Dude, Where are you located and if you're not too far will you sell me a motor?!
Canada.
So, no.
I'm in the Los Angeles, CA area and am having trouble locating one. When I call repair shops or forklift scrappers they all seem confused and say something like "No, we repair motors, we don't sell motors" like I'm crazy for asking.
Yeah, motor rewinding places aren't somewhere I'd suggest. They don't have motors in inventory that I've ever seen (though I haven't seen many).
...
So, problem with Bakersfield, and Southern California in general, with free, is Mexicans.
Where I'm from, everyone is generally well-off, well-educated, and there's not a lot of poverty. So there's not a large culture of squeezing every drop of value out of something. There's a high amount of waste.
For example, around here you can fully furnish an apartment, every day, for free, with good stuff, just from Freecycle or free facebook or our Craigslist equivalent. People here throw away appliances not because they're broken, but because they're the wrong color. Perfectly working, expensive items have negative value because people just want them gone. Ditto for couches, kitchen tables, etc. Back in the day, most of my friends bought a new computer every year. If you were okay with a 1-year old computer, they were just going straight to a landfill.
That doesn't exist in places with poverty, or a lot of illegal immigrants that can't participate in the formal economy, or where a large portion of the population grew up with very little. People don't just leave money on the table like that. If there's $20 to be made, someone's out there making that $20.
When I lived in SoCal (and Bakersfield), there was basically nothing anywhere for free. For a scrounger, that upset me.
The flip side of this, is that there is a heavy underground scrapper market for everything down there. Up here you'd have no choice of buying something really cheap, because it's not worth anyone's time to administer selling it. You can even ask and offer to take it away for free, and most people don't even want the hassle. We have giant scrap metal dumpsters here, that people PAY to have someone haul away for them, as if free metal is a waste product (because, it is). But down there (and, in worse parts of town up here I'm sure), if you just ask around, you'll get hookups for everything. If you put out to the right people that you want a forklift motor, and you'll pay $50 over scrap value for it... the hunt is on. They'll find you one. Zero chance of that ever happening up here. You'll have to be where scrappers go though. Places that might throw away scrap metal perhaps, or scrapyards itself, if they have a posting board.
You have almost no chance of getting one for free, but you have a great chance of there actually being a market for "slightly above scrap value components".
Also, one thing perhaps I, and perhaps others neglect to consider... is that some of us are just socially charismatic and persuasive, in unconventional ways. This isn't a cocktail mingle event, but lots of people on the bluer collar of town have their equivalent of it, and, knowing how to read people, inspire them to go a little out of their way and a little ways around what their lawyer might say, to find common ground about what parts of your project they find sympathy with and excitement in, is a huge part of getting this done. I talked my way into every single recycled tool battery in my half of the province being put in a bin with my name and number on it. It's probably not reasonable to suggest that because I was persuasive, that anyone else could be in a similar way.

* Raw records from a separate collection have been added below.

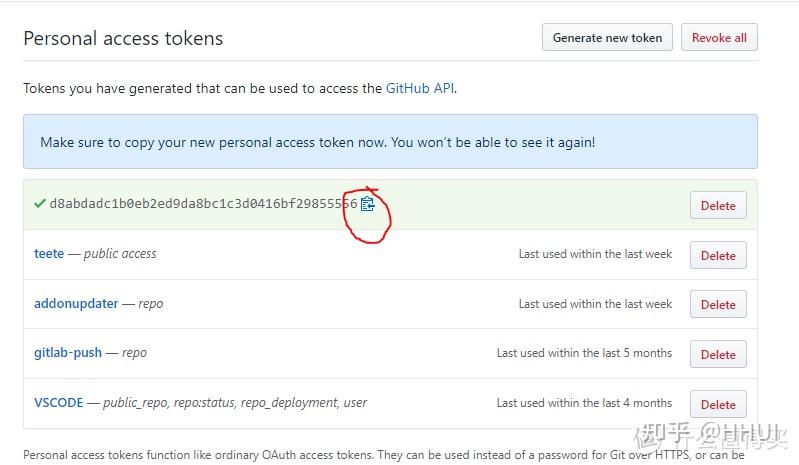
Task: Click gitlab-push's 'Last used within the last 5 months' text
Action: (x=584, y=353)
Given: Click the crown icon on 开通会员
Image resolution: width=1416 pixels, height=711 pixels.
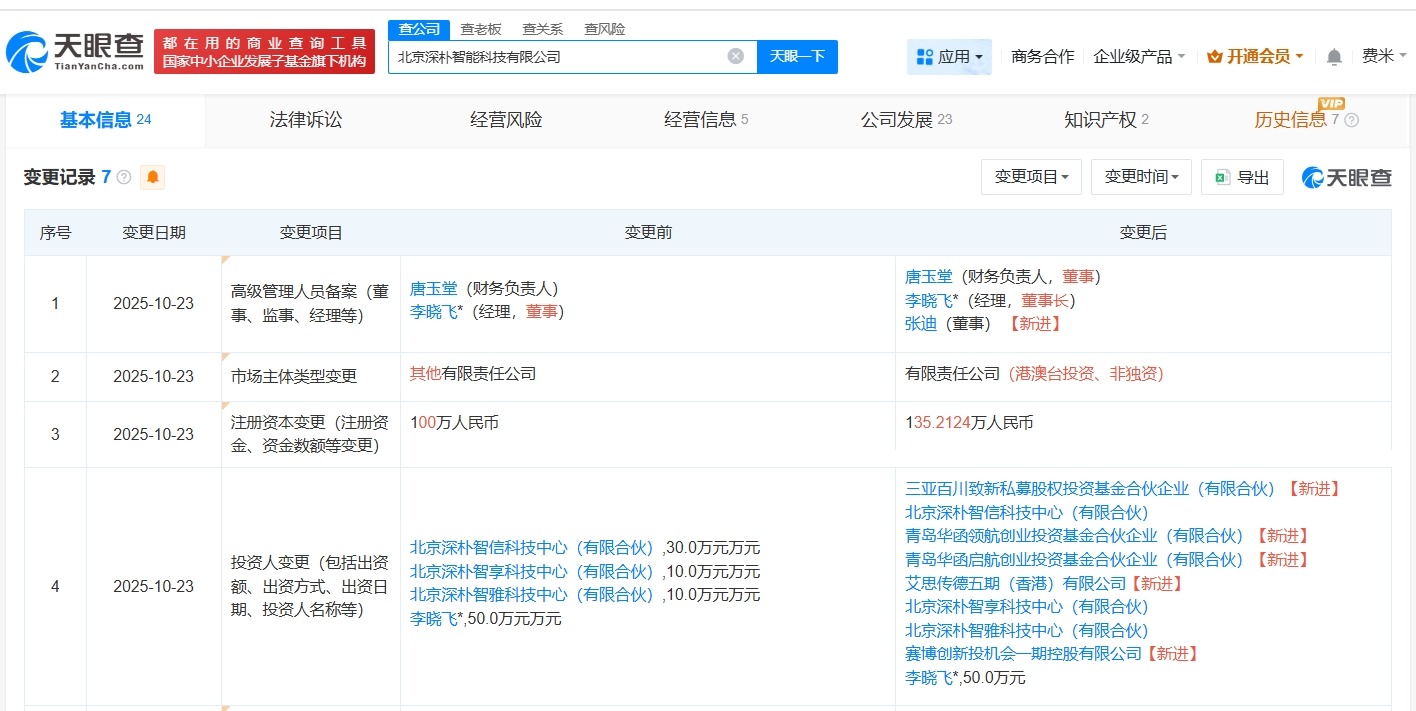Looking at the screenshot, I should (x=1216, y=57).
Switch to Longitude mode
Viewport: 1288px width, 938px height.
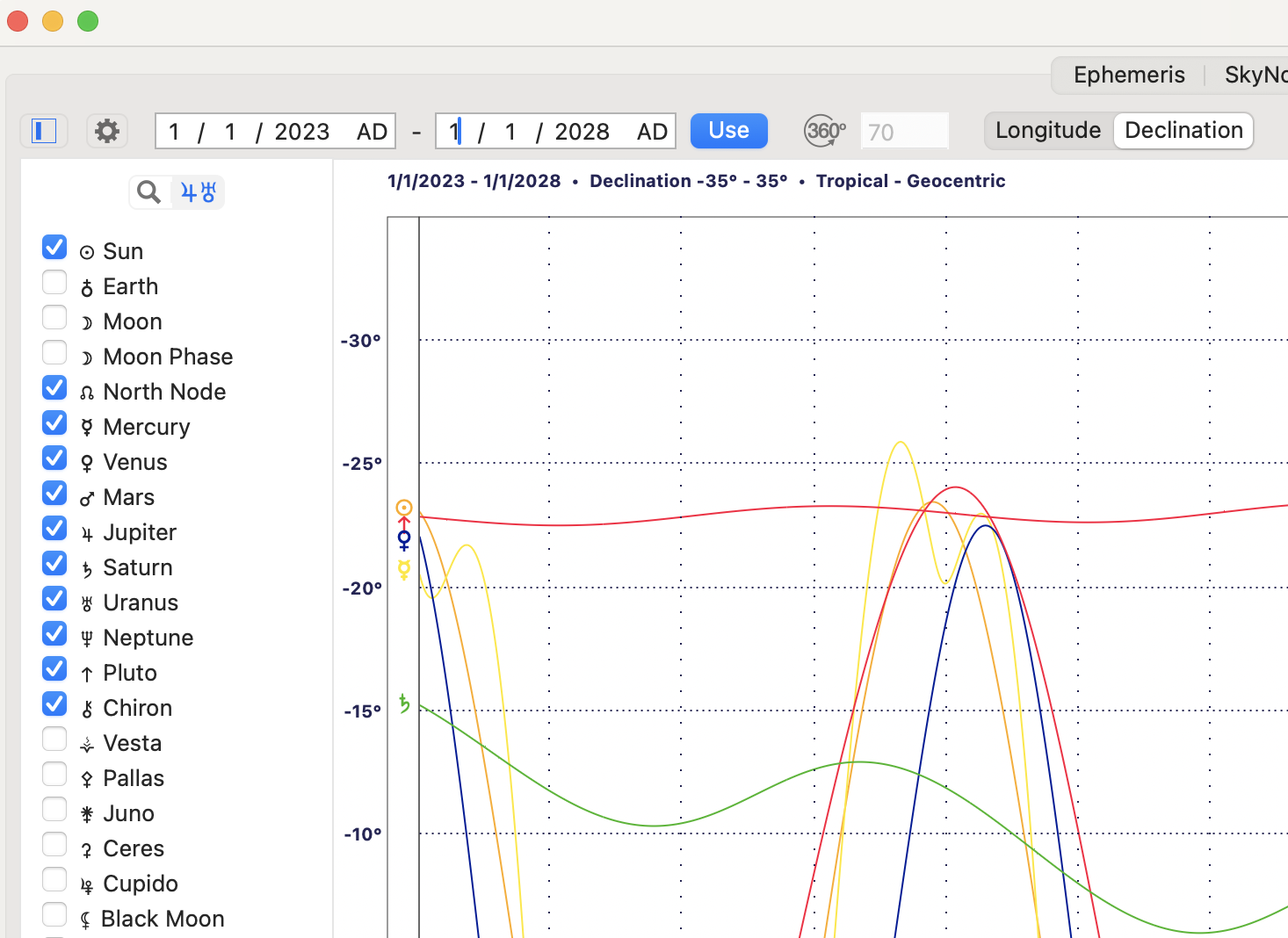(x=1047, y=130)
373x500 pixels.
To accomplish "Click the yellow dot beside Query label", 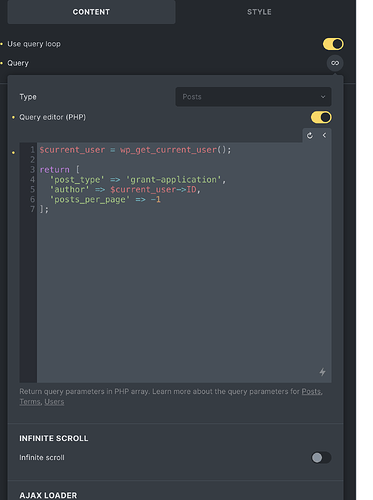I will pos(2,63).
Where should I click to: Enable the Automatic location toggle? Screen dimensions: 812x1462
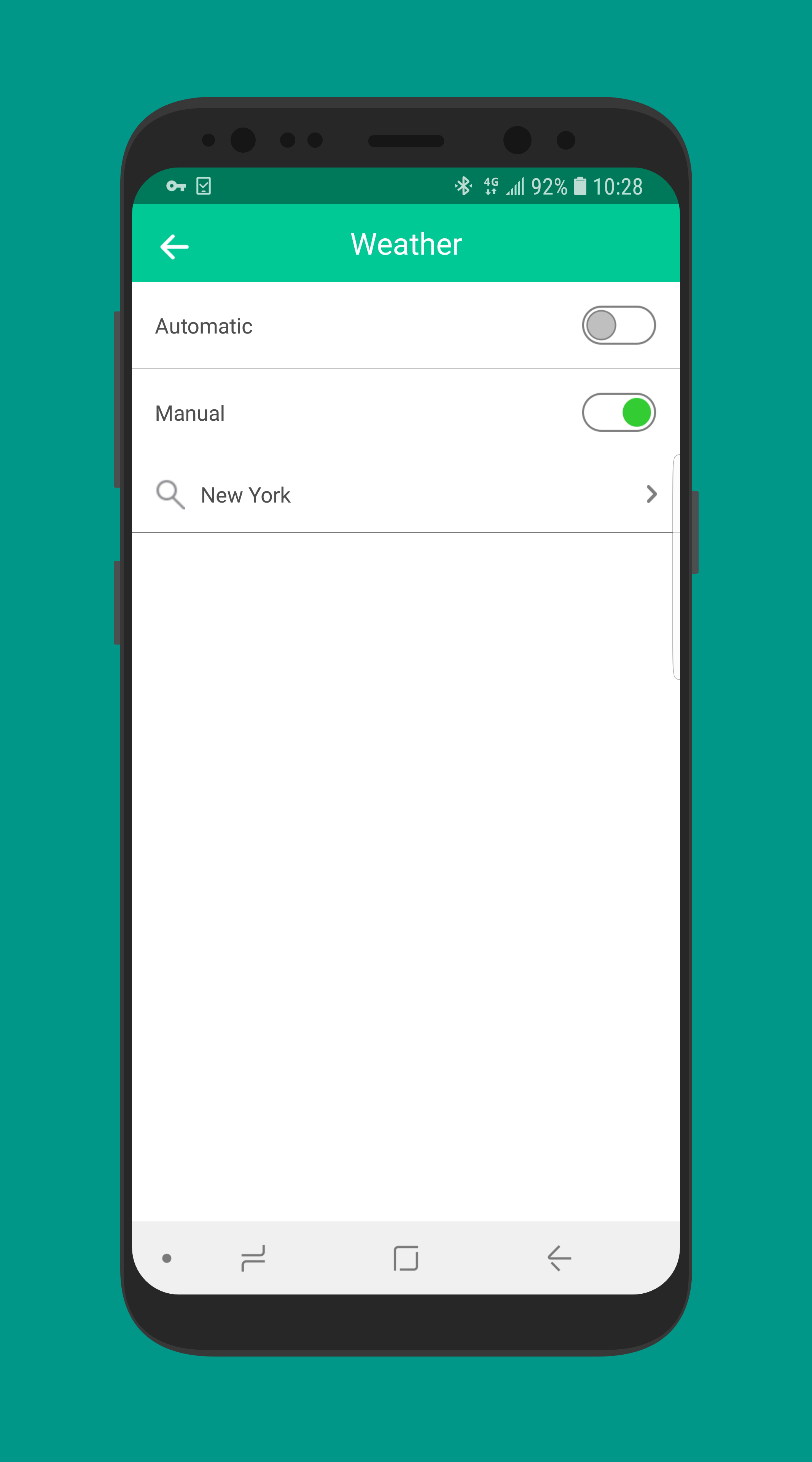coord(619,325)

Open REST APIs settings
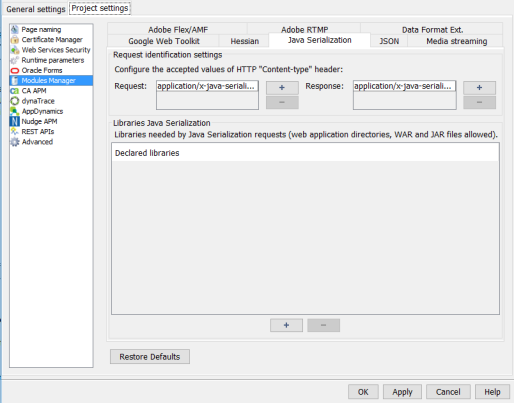point(38,132)
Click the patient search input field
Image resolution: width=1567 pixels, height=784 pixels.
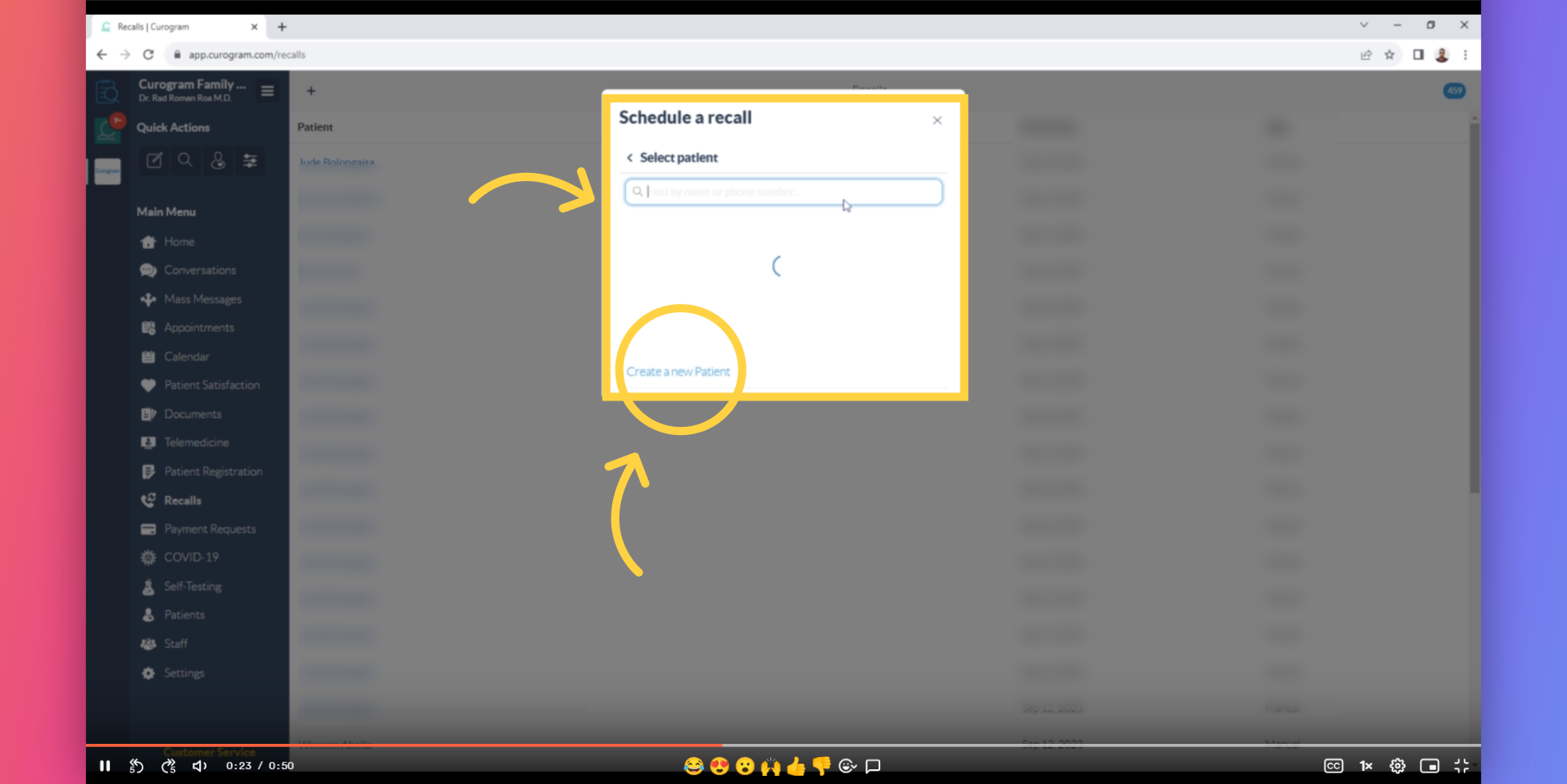click(x=783, y=192)
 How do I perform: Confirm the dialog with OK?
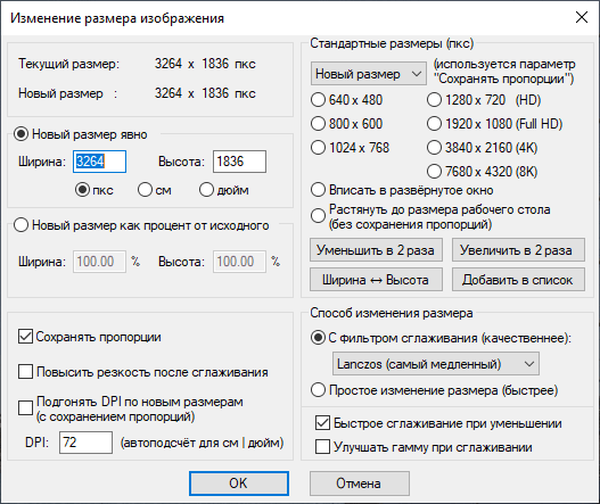coord(237,483)
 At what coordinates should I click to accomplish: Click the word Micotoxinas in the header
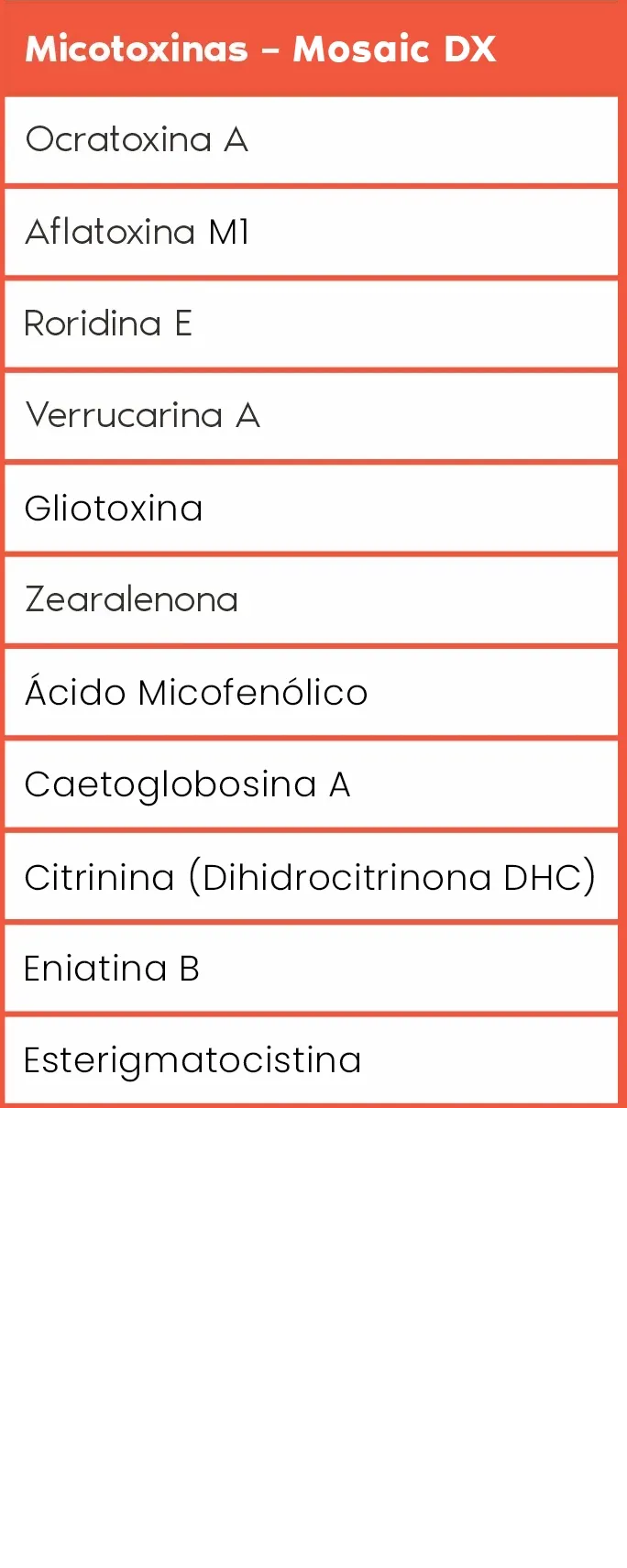137,49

A common thing people say is to just show up with a case of beer and talk to the guys in the back. They'll eliminate what you want from the waste stream without the front office having to approve liability and why the sales team isn't involved. I don't really even know how to do that, or to start that conversation. Do I bring the beer with me? Do I leave it in the car? Do I drop it off later? Won't you just get run off the property if you show up at the back where the maintennance guys are? And yet that's probably the most common piece of advice for blue collar currency for uncommon requests. The guys who can work that into conversation are a whole other tier above me. I have a feeling this power arrives when your beard turns grey.